§ **Challenge**
Render the lines of the material below as a numbered list, skipping blank lines and leaving out the pictures.
━━━━
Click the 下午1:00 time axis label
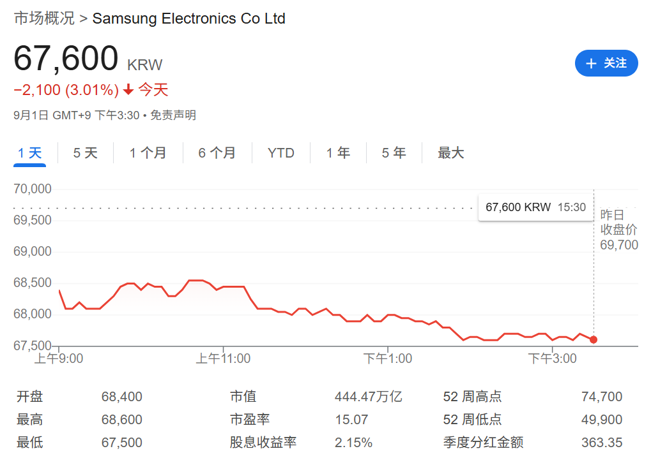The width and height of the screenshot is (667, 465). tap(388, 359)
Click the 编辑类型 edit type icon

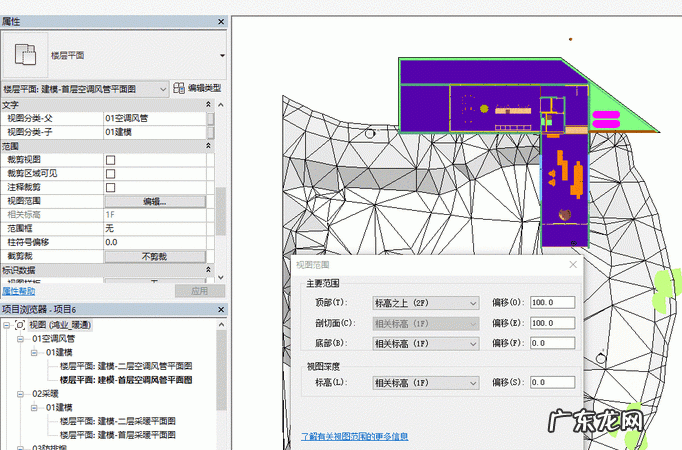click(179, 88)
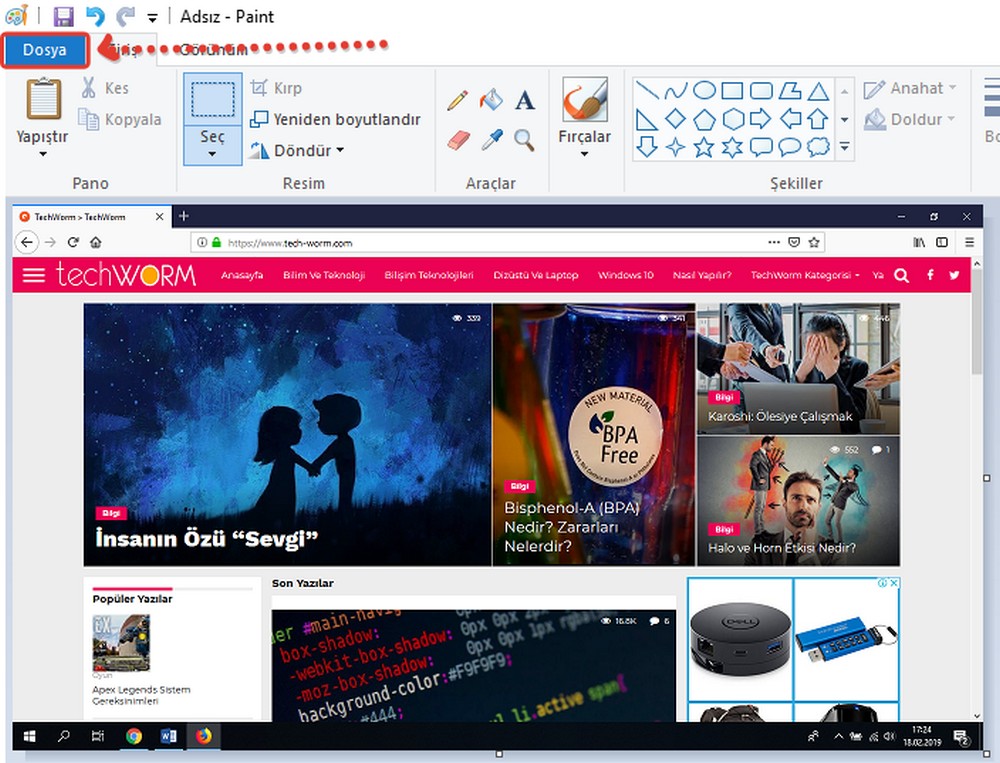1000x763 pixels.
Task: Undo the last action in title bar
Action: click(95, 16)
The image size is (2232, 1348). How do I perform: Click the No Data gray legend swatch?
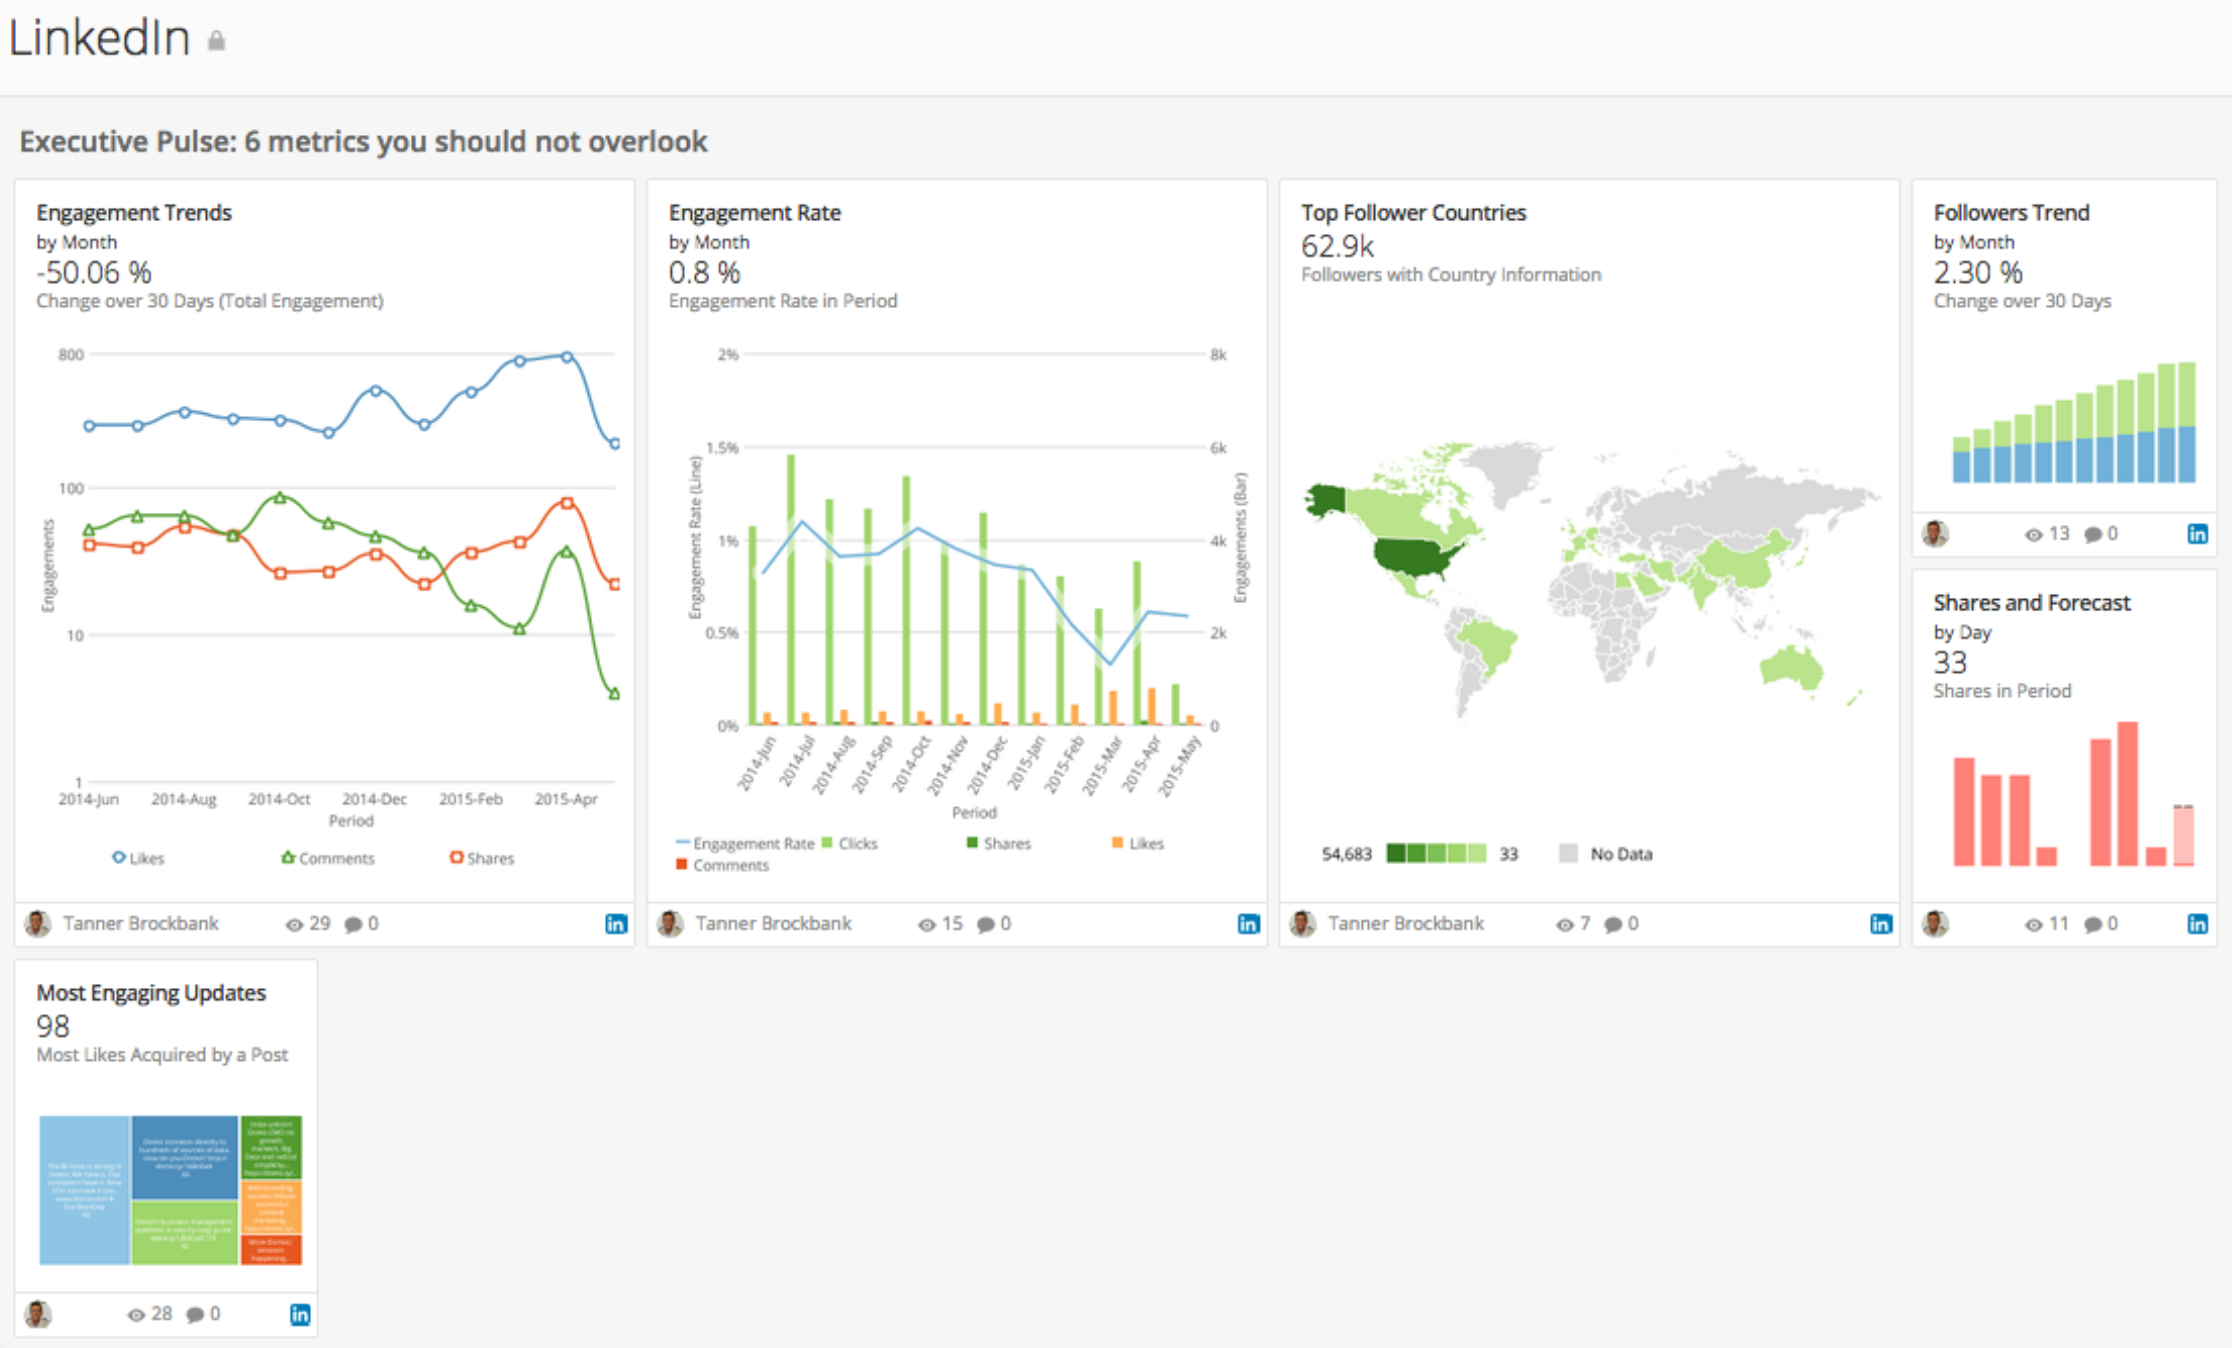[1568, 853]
━━━━
§ **Task solution**
1. Click the 下午1:00 time axis label
2. The width and height of the screenshot is (667, 465). tap(388, 359)
3. Click the 编辑类型 edit type icon
4. click(179, 88)
5. 1000x763 pixels.
6. Task: Undo the last action in title bar
7. Action: click(95, 16)
8. The image size is (2232, 1348). How do I perform: Click the No Data gray legend swatch?
9. [1568, 853]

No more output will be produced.